The drugmaker has more recently been divesting certain operations, while mega-mergers had fallen out of fashion in the pharmaceuticals industry following skepticism about how well some of them have worked.
HEFTY RETURN
But CEO Read said large deals could also make good sense and buying AstraZeneca would "maintain the flexibility for the potential future separation of our businesses".
The transaction would complement both Pfizer's innovative drug businesses and also its established products business - comprising older and off-patent medicines - which many analysts expect to be eventually spun off.
Tim Anderson, an analyst at brokerage Bernstein, said AstraZeneca shareholders could be happy with a deal that gave them a hefty financial return, but Pfizer's investors might have more mixed views about the wisdom of another very large deal.
In addition to using offshore cash, buying AstraZeneca would be tax-efficient since Pfizer could re-domicile to Britain and enjoy lower tax rates, thanks to attractive incentives to companies that manufacture and hold patents in the country.
Pfizer envisages combining the two drugmakers under a new UK-incorporated holding company, although the head office and stock market listing would remain in New York. But the suggested deal has triggered worries about jobs in Britain's drug sector, which is viewed as a key industry by the government.

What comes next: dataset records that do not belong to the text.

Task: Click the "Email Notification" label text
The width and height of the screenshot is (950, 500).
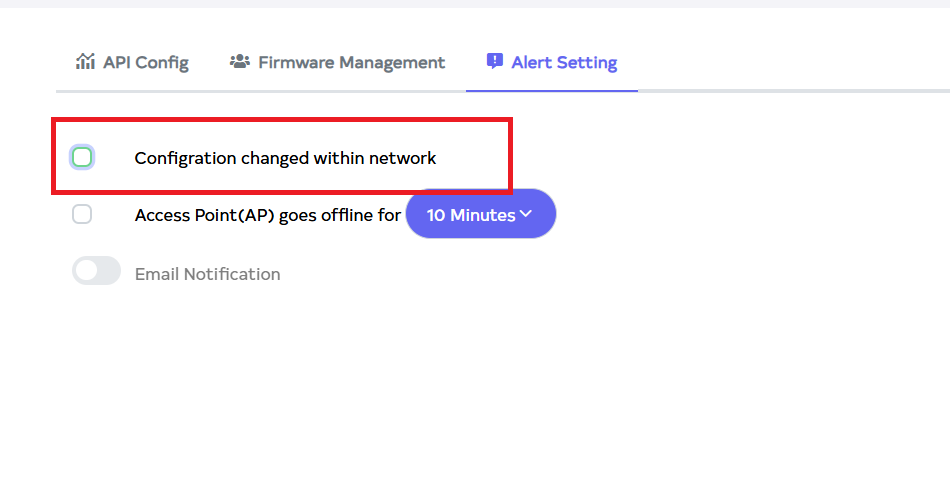Action: [x=207, y=274]
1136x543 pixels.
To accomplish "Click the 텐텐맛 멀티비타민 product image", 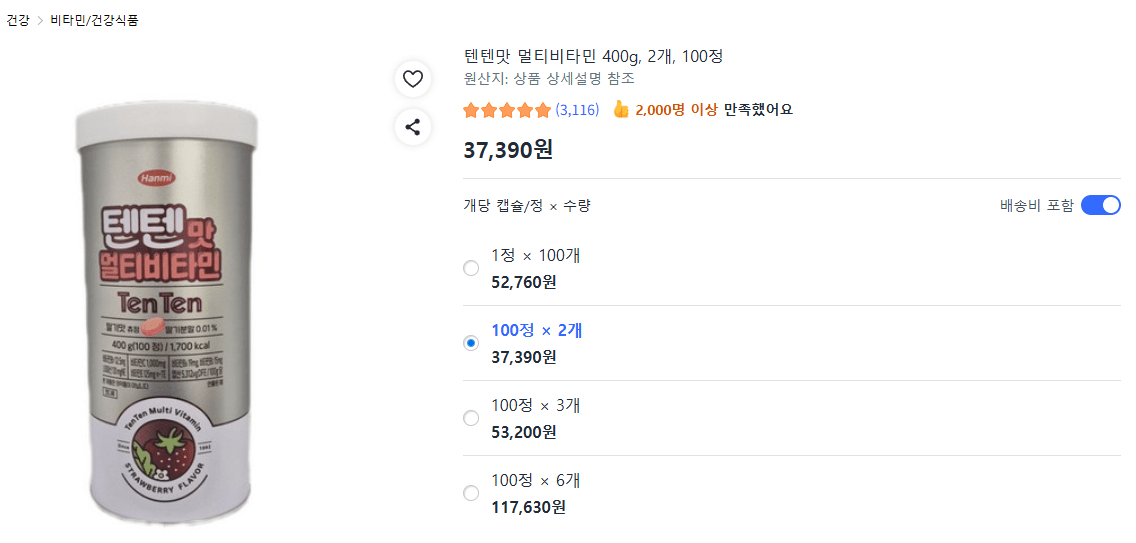I will 167,313.
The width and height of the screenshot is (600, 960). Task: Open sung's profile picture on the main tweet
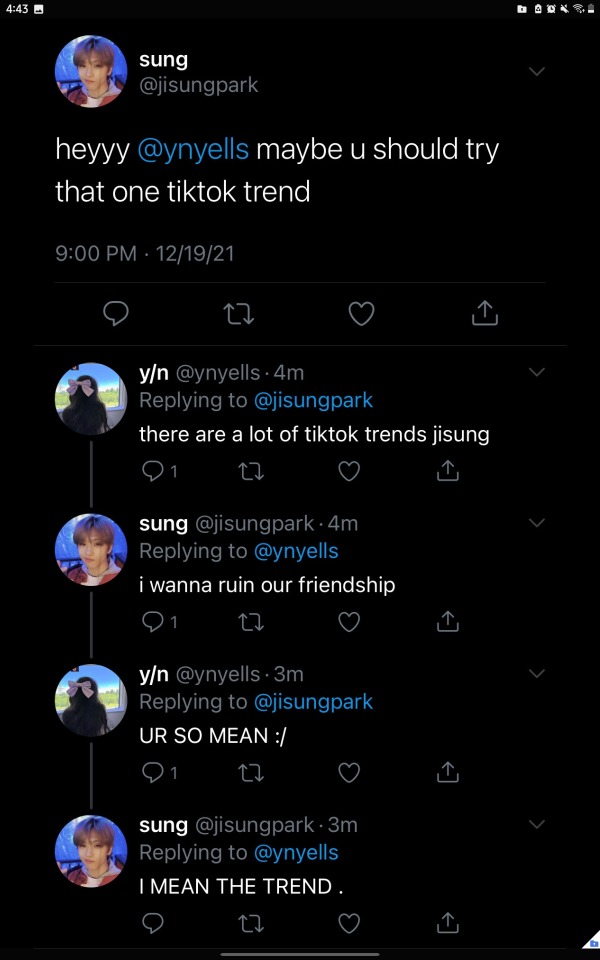[90, 71]
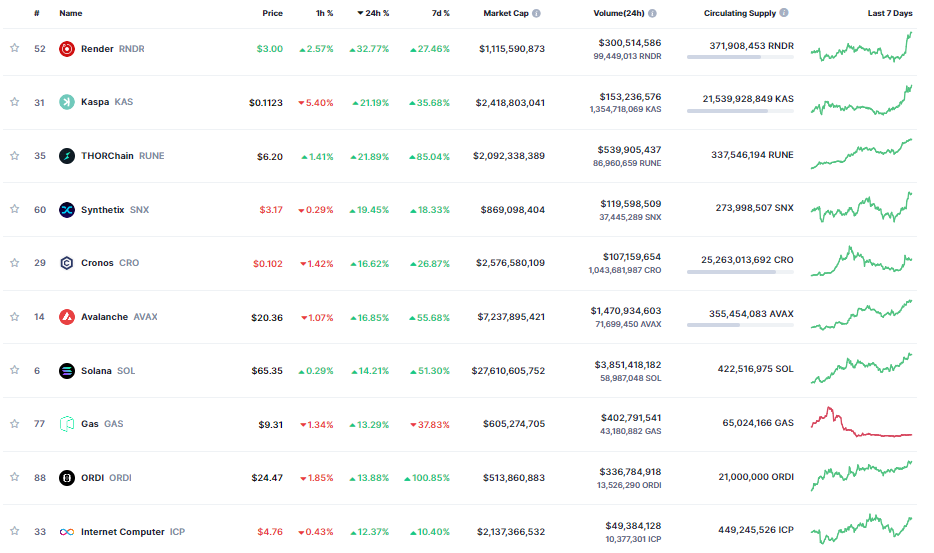Click the Avalanche red logo icon
Viewport: 934px width, 553px height.
pos(67,317)
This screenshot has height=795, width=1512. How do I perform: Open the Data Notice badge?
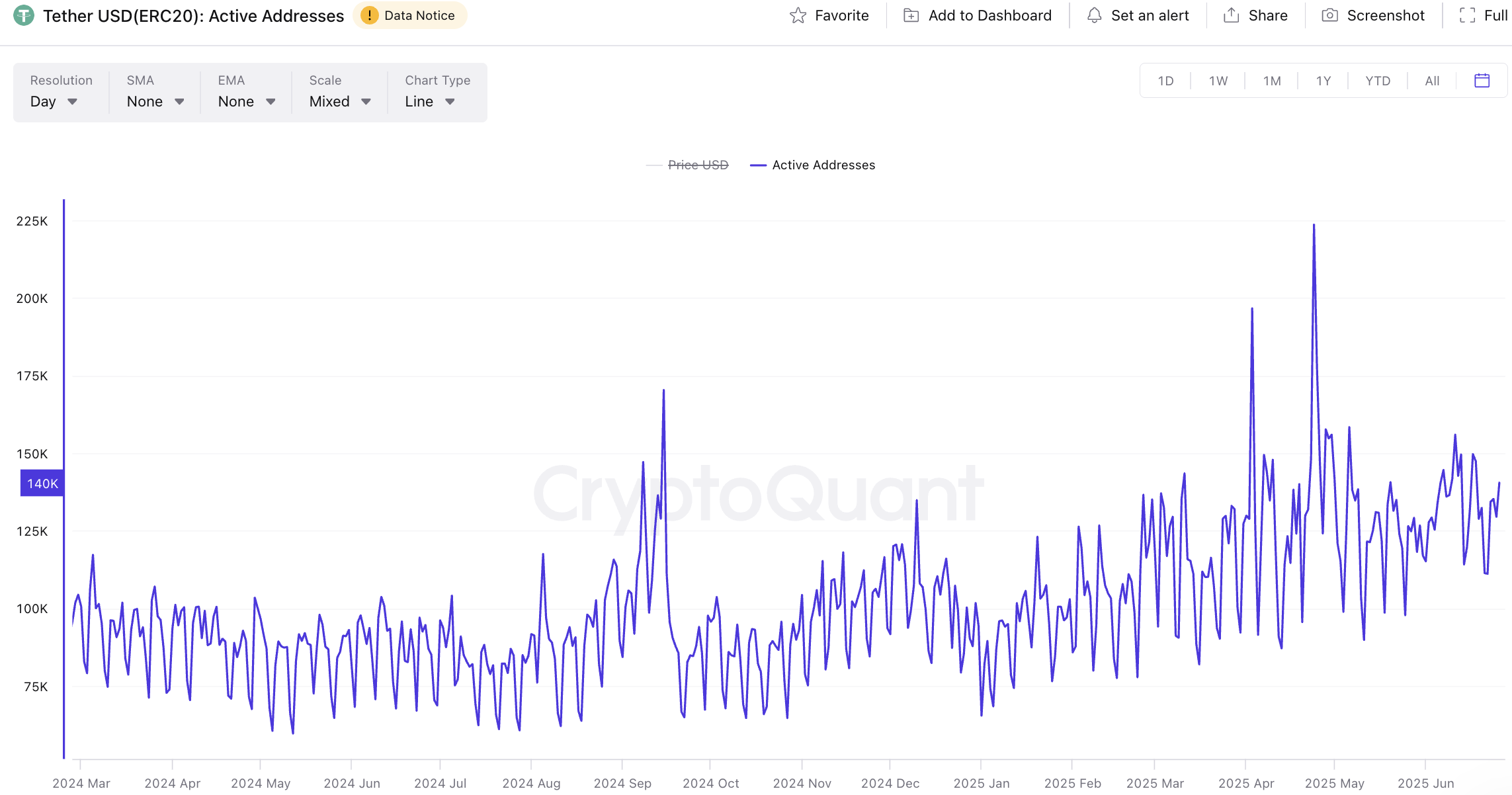410,16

AstraZeneca has already laid off thousands of staff as it shrinks its cost base to cope with a fall in sales due to patent losses on blockbuster medicines, while Pfizer has shuttered a research site in Sandwich, southern England.
Read said Pfizer had contacted the British government about its plans on Monday, after finance minister George Osborne said on Friday that any deal was "a commercial matter between the companies".
Bank of America Merrill Lynch, JP Morgan and Guggenheim Securities are advising Pfizer.